__WRITTEN PROBLEM__:
Reproduce the passage of the blog post on recycling and composting between "This schedule change" and "reaching extreme levels!", inclusive, with no changes to its wording.

-------- TEXT TO READ --------

Tuesday, January 24, 2017

Recycling and Composting


We've gone from cold and clear to cold and foggy. My walk to work yesterday was completely socked in, as you can see in this photo of the Alexandra Road estate in St. John's Wood.

I haven't yet told you about our local council's plan to increase recycling, have I? They're going to collect the trash only once every two weeks. Recycling, on the other hand, will be collected weekly -- except yard waste, for which we'll now have to pay separately.

The idea is to coerce people to move more of their household waste stream into the recycling bags. Dave and I already recycle all our glass and most of our paper and plastic, but I have always balked at the idea of recycling food waste. (Yes, that is possible! The council distributes little brown bins that go under your sink and hold all your bones, potato peelings, rotten fruit, eggshells and the like. I think "recycling" actually entails dumping it all into commercial digesters, but don't quote me on that -- I'm not entirely sure what they do with it.) Anyway, it just seems gross to me, and besides, doesn't food break down in a landfill? I don't really see why food needs to be recycled.

This schedule change begins in April. You know how I am about our trash cans -- so it will be interesting to see how this alters their use. The ornery, unreasonable part of me wants to just keep putting our trash in the trash can like we always have, and if it overflows and piles up over a two-week period and the foxes distribute it all over the neighborhood, so be it! (I'm sure there are people who will take this approach -- probably more than I'd like to think.)

But the reasonable part of me says, grudgingly, "OK, we'll try to recycle more."

I never thought I'd be grudging about recycling at all. It just seems like it's reaching extreme levels!

As for yard waste, I'm not sure what we'll do about that. Rather than pay for its disposal, we could probably compost it at the back of the garden. Maybe we'll try that -- and perhaps we'll add the compostable elements of our food waste to the pile. Again, though, I feel like the foxes and critters will have a field day!

Monday, January 23, 2017

Tropical Birds on the Frozen Heath


I had a great time yesterday looking at photos on Facebook of all the women's marches all over the world. The turnout was truly astounding and energizing. And with Trump being so thin-skinned about his popularity and ability to draw a crowd, it evidently gives him fits that the marches against him were so much larger than his inaugural gathering. (Hence the press secretary meltdown and Stalinist insistence on "alternative facts.")

-------- DATASET EXTRACT --------

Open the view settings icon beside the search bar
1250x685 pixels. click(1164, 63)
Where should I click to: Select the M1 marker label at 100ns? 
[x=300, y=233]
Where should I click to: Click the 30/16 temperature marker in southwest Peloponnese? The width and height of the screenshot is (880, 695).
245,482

--------
-------- DATASET EXTRACT --------

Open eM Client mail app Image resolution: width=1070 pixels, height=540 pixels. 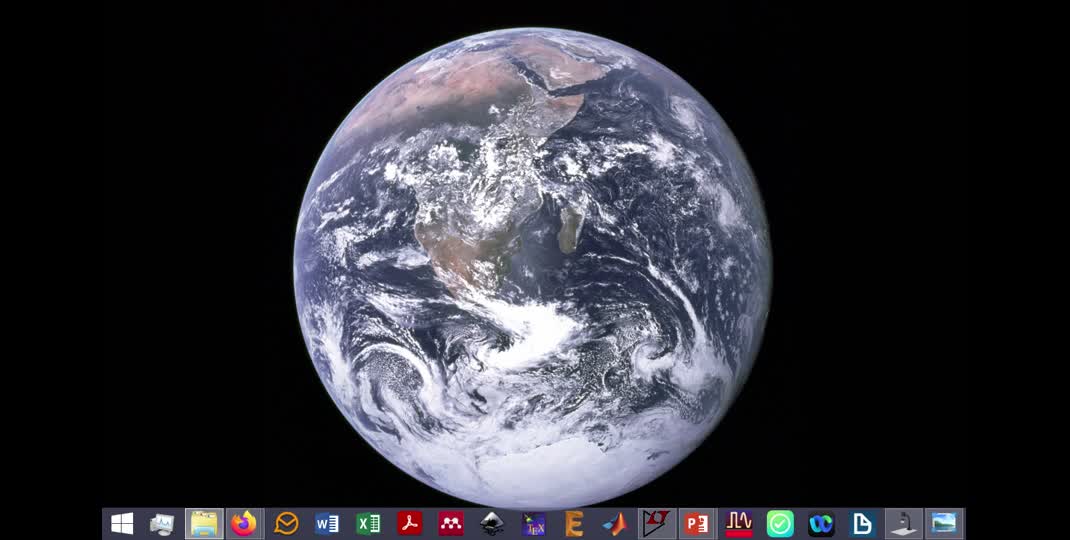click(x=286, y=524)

--------

__FINISHED ANSWER__:
This schedule change begins in April. You know how I am about our trash cans -- so it will be interesting to see how this alters their use. The ornery, unreasonable part of me wants to just keep putting our trash in the trash can like we always have, and if it overflows and piles up over a two-week period and the foxes distribute it all over the neighborhood, so be it! (I'm sure there are people who will take this approach -- probably more than I'd like to think.)

But the reasonable part of me says, grudgingly, "OK, we'll try to recycle more."

I never thought I'd be grudging about recycling at all. It just seems like it's reaching extreme levels!